Ghost of Mae Nak (2005)

Rating: B

Dir: Mark Duffield
Star: Pataratida Pacharawirapong, Siwat Chotchaicharin, Chalermpol Phataraphakul, Pornthip Papanai

Nak and Mak are to be wed, and have just got themselves the perfect little love-nest. Sure, Tak keeps having nightmares about a woman with holes in her head, but surely that can’t be of any significance. Of course, this being a horror movie, it is extremely significant, and they find out that their new location has a history. The story, in Reader’s Digest Condensed Version, runs like this. A soldier returns from war to his wife, Mae Nak, and child. They live idyllically together – until the local villagers tell him she actually died in childbirth while he was away. It becomes increasingly clear that Mae Nak’s spirit is not at peace: but how can she be appeased?

Wronged ghost seeks revenge and/or release. The basic subject matter is familiar to us here in TC Towers, having seen three other movies on that very theme last month. And the legend on which this is based was already the subject of about twenty Thai films, including one of the biggest of all time, Nang Nak. However, to most Western eyes this will still seem fresh; Duffield makes Bangkok look like a living, breathing, working city, and the story also diverges from what we’ve seen before, particularly in the final chapters. Plus, a totally splendid death, by plate glass, ranks alongside those from The Omen and Final Destination 2 in cinematic history. That’s always a plus.

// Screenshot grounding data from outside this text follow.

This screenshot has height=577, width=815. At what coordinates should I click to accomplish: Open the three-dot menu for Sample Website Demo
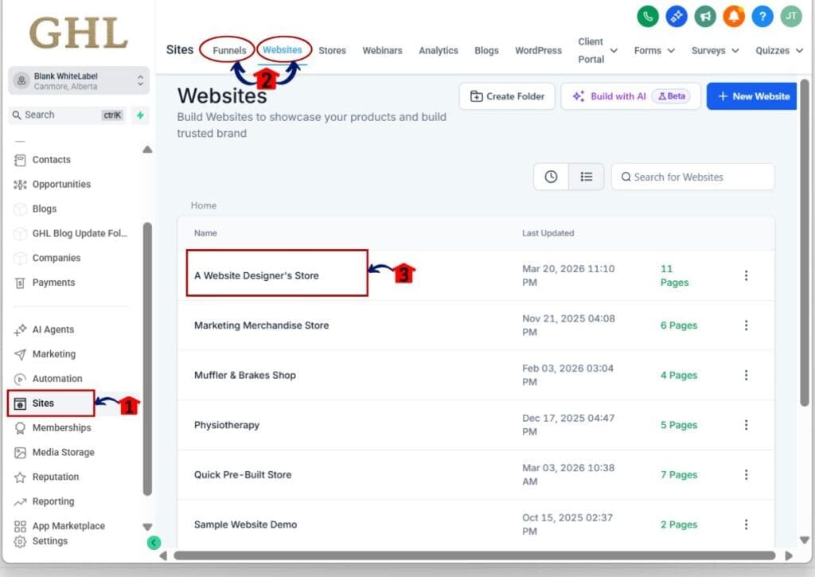746,524
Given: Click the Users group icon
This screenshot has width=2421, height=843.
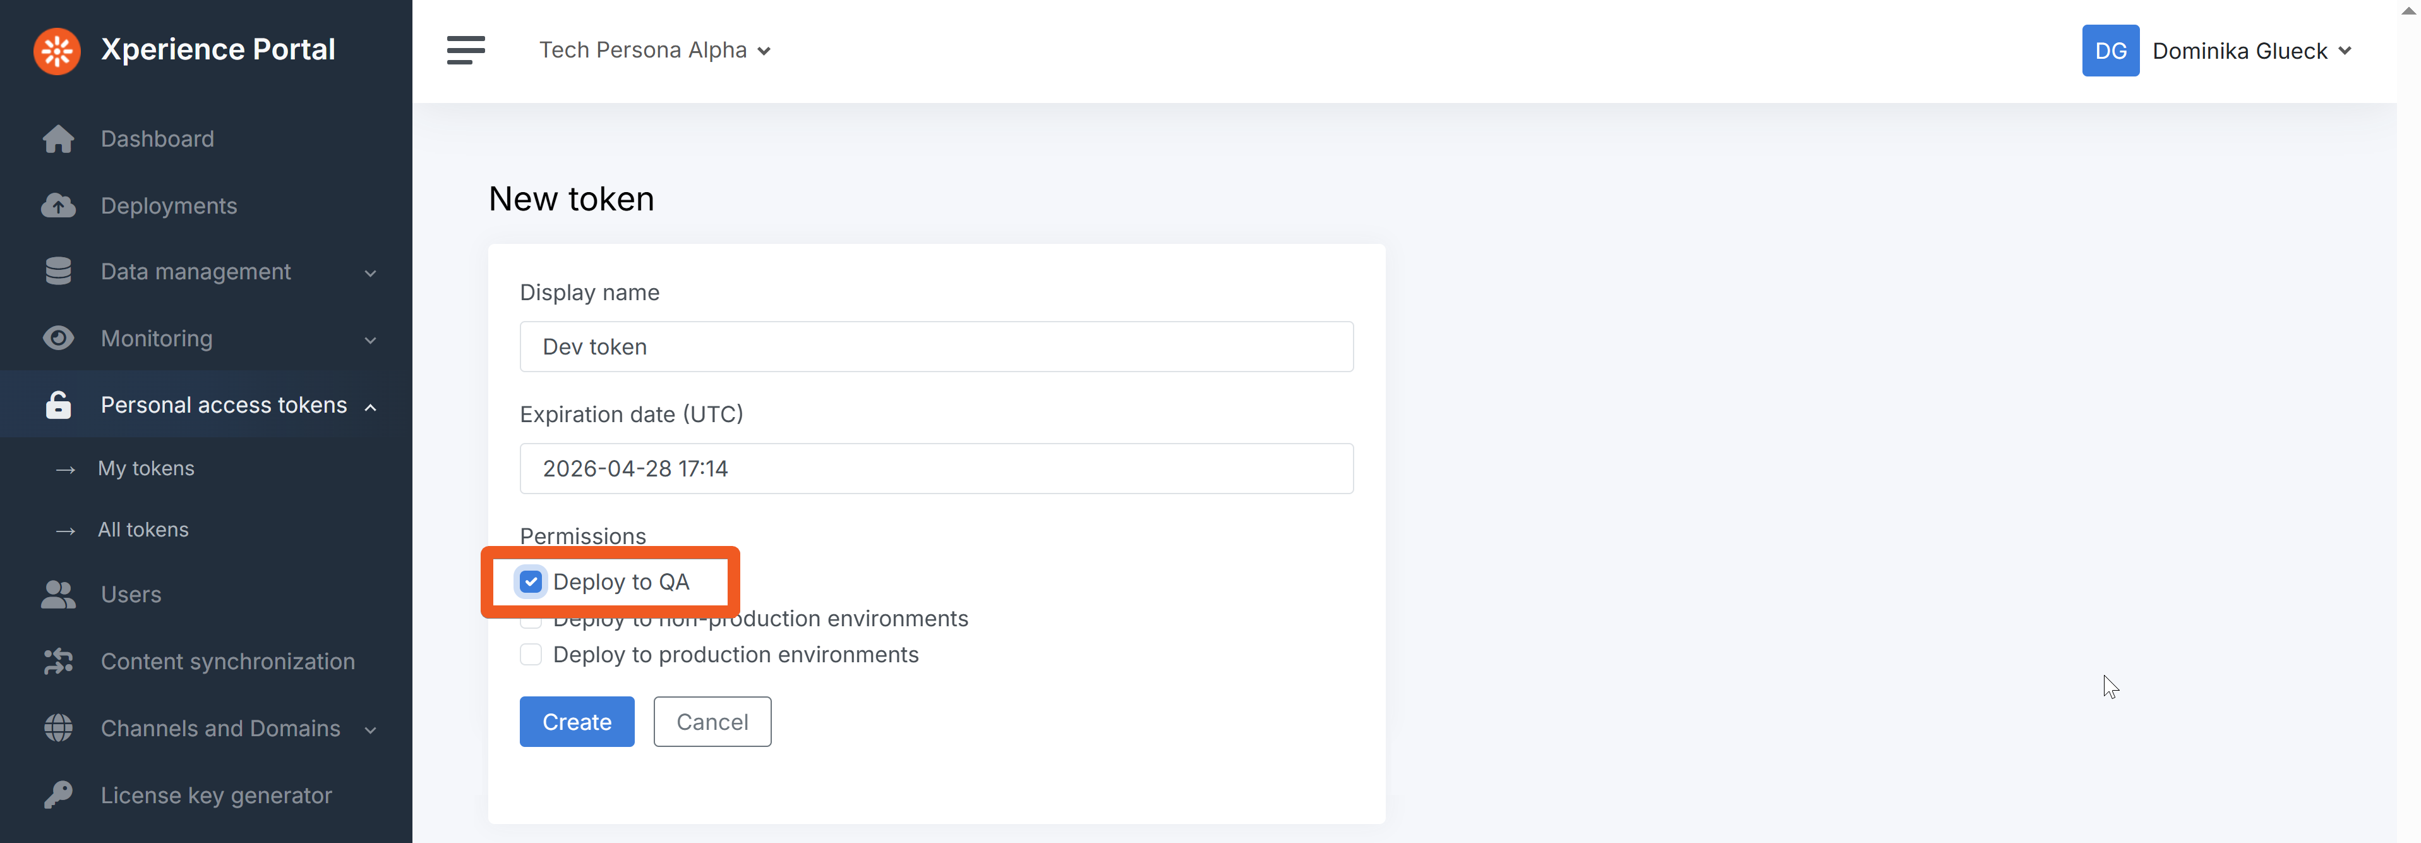Looking at the screenshot, I should point(58,595).
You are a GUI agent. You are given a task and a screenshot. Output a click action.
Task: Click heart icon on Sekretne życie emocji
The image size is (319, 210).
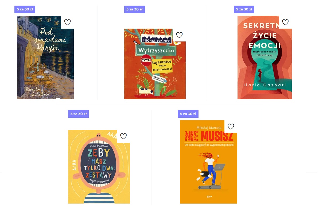[x=285, y=22]
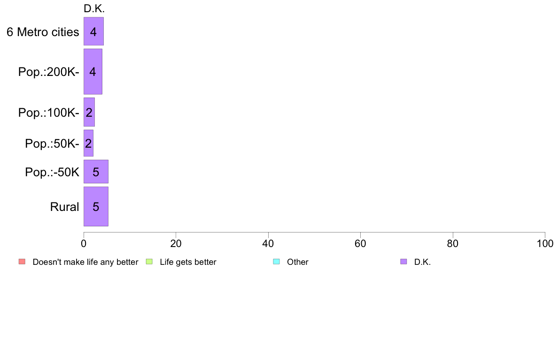Select the Rural purple bar

(96, 206)
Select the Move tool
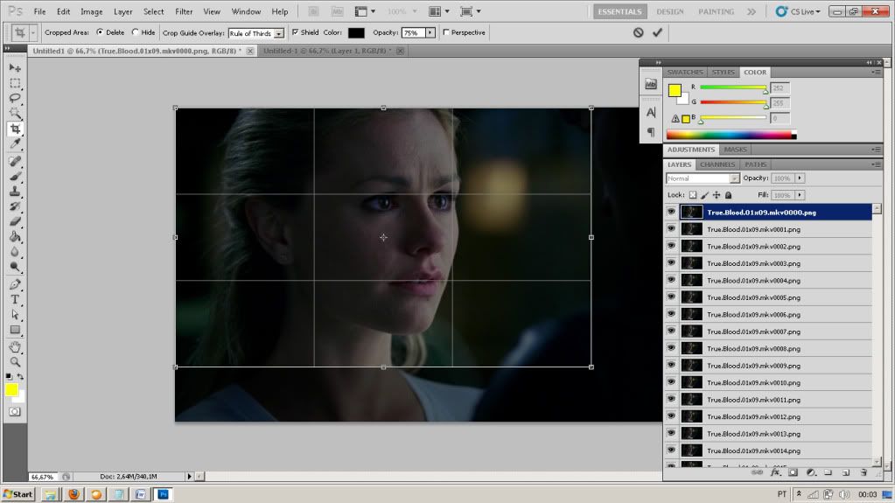 (x=15, y=67)
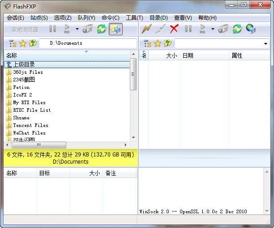Expand the remote path dropdown
Screen dimensions: 274x228
pos(266,44)
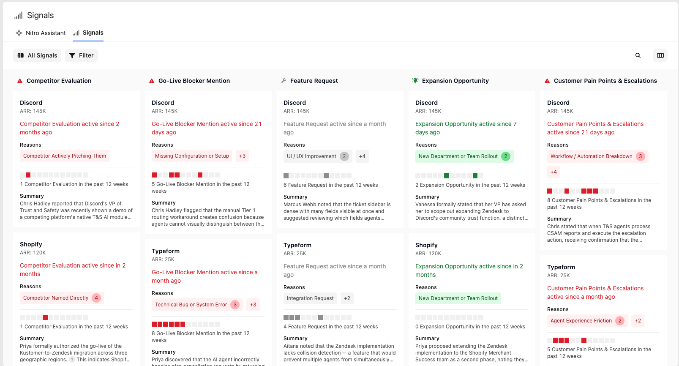679x366 pixels.
Task: Click the Customer Pain Points warning icon
Action: point(547,81)
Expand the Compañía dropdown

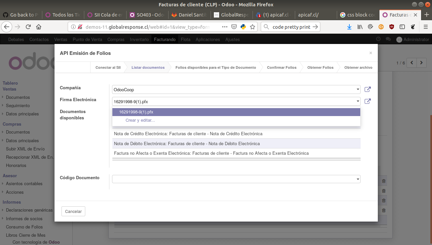[358, 90]
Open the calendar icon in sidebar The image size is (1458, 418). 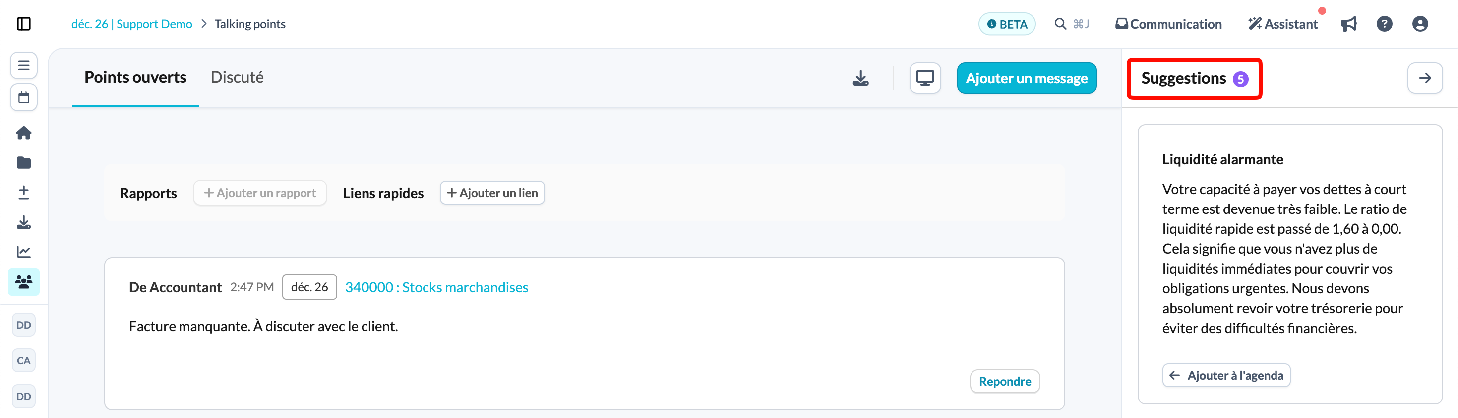point(24,97)
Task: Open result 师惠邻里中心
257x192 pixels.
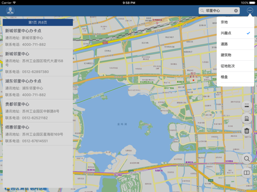Action: tap(38, 134)
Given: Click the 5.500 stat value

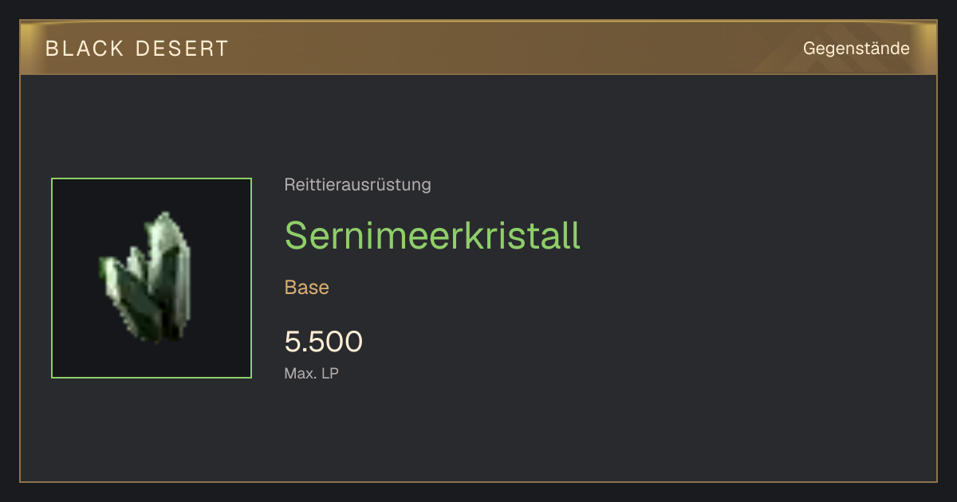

Early on, there’s an over-reliance on cheap scares, like the inevitable “bathroom mirror” cliche. However, the further this goes, the more it delves into local culture and beliefs, and the better it gets, as the film explores new, interesting territory, adding spin to well-used concepts, like the visit to a medium. Tiptoeing around spoilerdom, let’s just say that the ghost might be as much Nak’s protector as her enemy – in general, the more repellent the character, the worse their fate. At least, until the end, where the spirit’s motives becomes clear; this takes what looks initially like a weak finale, and cranks it up to memorable. Overall, a solid and satisfying creation, which brings something new to the “haunting” genre.